Thursday, March 14, 2013

How to remember the 6 wives of Henry VIII

The following rhythmic refrain has helped me to finally commit the order of Henry’s unfortunate wives to memory:

Divorced, Beheaded, Died;
Divorced, Beheaded, Survived.

Here is each woman and her fate:

1) Divorced

Katherine of Aragorn: Spanish, Catholic, mother of Mary I, fraudulently divorced after 23 years of marriage.

2) Beheaded

Anne of Boleyn: pro-Reform, mother of Elizabeth I. Anne was sent to the gallows for adultery she almost certainly didn’t commit.

(Henry couldn't get the pope to agree to an annulment of his marriage with Katherine so he could marry Anne, therefore he broke with the Roman Catholic Church and formed the Anglican Church.) 

3) Died

Jane Seymour: Mother of Edward VI. Supposedly the one queen Henry really loved (or at least the one he wasn’t given time to tire of!). Died shortly after childbirth.*

4) Divorced

Anne of Cleves: A German princess, not to Henry’s taste. Henry claimed they didn't consummate the marriage, and Anne didn’t fight the annulment, so she was treated relatively well and set up at Hever Castle. She outlived him.*

5) Beheaded

Katherine Howard: Accused of adultery and beheaded.*

6) Survived

Katherine Parr: Married to Henry for 4 years. Widowed. In total she married 4 times.

You may also have noticed that there are 3 Katherines, 2 Annes, and 1 Jane. History can be confusing because they tended to play around with a very select number of names!


Here are two other sets of similarly named historical personages that always used to trip me up:

1. Bloody Mary and Mary Queen of Scots

Bloody Mary (1516-1558)

Mary I of England. Called Bloody Mary because she burned Protestants at the sake, seeking to revert England to Catholicism after her father, Henry VIII, had broken from the Catholic Church. She was succeeded by her half-sister, Elizabeth I.

Mary, Queen of Scots (1542-1587)

A Catholic, Mary Stuart was queen of Scotland until forced to abdicate in favour of her son, James (who thus became James VI of Scotland, and later James I of England, which is when he commissioned the King James Bible). Many Catholics in England saw her as the rightful heir to the throne, so she was a threat to Elizabeth I, who had her imprisoned for many years, and eventually executed for supposed treason.
2. Thomas Cromwell and Oliver Cromwell

Thomas Cromwell (1485-1540)*

Served as vice regent and vicar general under Henry VIII. Rose to power alongside Anne of Boleyn, but later turned on her and was implicated in her downfall. A so-called reformer, he worked to have the monasteries dissolved. Eventually he too lost favour with the king and was executed for supposed treason and heresy.

Oliver Cromwell (1599-1658)

Lord Protector of the Commonwealth (i.e. the interregnum years when England had no monarch, as Parliament had beheaded Charles I, and not yet brought Charles II back for the Restoration of the monarchy). A strong Puritan reformer, though more conservative than the separatists (e.g. Baptists, Quakers).

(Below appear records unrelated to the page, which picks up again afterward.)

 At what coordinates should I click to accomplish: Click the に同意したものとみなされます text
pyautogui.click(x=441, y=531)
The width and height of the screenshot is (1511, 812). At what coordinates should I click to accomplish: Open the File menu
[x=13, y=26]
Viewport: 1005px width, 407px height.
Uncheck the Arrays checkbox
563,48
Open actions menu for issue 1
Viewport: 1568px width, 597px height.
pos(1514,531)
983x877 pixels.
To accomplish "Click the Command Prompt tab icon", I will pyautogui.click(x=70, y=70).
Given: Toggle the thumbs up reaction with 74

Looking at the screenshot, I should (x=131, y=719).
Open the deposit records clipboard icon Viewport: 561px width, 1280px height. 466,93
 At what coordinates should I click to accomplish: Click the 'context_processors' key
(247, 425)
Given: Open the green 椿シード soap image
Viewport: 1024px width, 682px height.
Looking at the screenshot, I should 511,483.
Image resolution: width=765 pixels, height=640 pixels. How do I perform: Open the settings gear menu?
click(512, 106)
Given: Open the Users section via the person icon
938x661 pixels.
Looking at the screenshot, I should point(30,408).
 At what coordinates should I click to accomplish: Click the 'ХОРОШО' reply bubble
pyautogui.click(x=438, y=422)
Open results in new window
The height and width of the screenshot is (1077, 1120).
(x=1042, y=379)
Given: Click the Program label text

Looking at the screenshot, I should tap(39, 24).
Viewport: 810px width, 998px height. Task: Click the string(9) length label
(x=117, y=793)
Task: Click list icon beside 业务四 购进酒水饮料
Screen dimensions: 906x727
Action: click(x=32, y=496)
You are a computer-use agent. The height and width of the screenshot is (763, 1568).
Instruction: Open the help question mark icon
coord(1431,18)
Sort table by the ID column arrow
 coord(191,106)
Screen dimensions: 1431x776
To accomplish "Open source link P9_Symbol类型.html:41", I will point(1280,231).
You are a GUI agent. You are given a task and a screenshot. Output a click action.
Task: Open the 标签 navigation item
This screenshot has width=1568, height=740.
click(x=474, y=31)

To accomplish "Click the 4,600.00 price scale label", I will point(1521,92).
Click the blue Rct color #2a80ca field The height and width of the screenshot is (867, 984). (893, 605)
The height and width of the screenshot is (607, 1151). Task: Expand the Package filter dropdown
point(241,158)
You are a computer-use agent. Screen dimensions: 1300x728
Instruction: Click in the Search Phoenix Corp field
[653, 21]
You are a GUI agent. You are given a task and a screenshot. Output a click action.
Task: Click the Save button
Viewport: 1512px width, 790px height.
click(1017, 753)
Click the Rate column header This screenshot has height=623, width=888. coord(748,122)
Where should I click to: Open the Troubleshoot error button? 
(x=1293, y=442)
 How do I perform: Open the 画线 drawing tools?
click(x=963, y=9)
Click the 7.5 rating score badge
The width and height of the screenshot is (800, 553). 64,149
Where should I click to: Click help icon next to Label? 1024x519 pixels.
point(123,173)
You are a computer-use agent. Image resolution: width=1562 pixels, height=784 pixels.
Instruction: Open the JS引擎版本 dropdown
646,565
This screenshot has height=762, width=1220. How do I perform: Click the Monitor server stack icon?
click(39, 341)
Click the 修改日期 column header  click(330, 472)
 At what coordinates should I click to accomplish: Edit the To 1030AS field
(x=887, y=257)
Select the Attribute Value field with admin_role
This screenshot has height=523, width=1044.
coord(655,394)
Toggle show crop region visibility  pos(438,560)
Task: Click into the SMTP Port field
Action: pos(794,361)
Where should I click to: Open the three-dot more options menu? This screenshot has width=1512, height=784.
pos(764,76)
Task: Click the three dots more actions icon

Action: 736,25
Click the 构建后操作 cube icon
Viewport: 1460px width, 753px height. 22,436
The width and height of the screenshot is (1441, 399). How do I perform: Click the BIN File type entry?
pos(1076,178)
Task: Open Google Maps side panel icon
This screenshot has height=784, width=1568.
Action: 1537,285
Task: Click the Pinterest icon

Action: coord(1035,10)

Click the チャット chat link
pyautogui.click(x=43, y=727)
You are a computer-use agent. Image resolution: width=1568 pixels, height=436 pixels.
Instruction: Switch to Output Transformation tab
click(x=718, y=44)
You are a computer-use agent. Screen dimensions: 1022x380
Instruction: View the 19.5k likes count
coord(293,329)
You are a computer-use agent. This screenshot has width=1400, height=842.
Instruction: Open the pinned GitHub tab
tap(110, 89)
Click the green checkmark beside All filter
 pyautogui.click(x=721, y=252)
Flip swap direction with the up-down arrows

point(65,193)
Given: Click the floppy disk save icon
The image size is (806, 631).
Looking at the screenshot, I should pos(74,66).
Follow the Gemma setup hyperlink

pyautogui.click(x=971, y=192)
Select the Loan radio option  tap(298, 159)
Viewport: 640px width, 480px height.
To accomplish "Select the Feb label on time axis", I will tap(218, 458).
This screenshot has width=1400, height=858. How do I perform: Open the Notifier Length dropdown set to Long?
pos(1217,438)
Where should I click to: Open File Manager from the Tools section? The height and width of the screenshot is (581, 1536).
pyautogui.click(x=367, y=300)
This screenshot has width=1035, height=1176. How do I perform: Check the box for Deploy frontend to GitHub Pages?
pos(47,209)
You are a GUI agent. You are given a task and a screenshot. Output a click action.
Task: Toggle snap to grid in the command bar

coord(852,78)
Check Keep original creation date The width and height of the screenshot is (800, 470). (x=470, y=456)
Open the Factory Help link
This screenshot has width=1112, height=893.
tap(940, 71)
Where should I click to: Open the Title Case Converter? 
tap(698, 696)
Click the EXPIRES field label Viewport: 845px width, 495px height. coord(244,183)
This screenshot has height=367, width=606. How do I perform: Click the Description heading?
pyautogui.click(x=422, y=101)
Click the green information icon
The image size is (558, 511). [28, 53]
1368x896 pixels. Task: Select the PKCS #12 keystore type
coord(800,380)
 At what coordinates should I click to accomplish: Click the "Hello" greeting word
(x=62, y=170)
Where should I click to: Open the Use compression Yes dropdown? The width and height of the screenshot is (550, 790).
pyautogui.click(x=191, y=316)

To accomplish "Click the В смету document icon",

He famously told his portraitest not to flatter him, but to paint him as he was, warts and all. His son, Richard Cromwell, took over as Lord Protector when Oliver died.

Lastly, did you notice how similar in style many of the above portraits are?

Hans Holbein

All the portraits with an * were painted by the German artist Hans Holbein the Younger (left, self-portrait).

I read a very interesting novel called Portrait of an Uknown Woman (by Vanora Bennet) that has Holbein as a main character and shows his rise to fame, including his friendship with Sir Thomas More. I was fascinated by the planning and thought that went into each composition: Holbein put religion, astrology, politics, secrets and more into his portraits and scenes.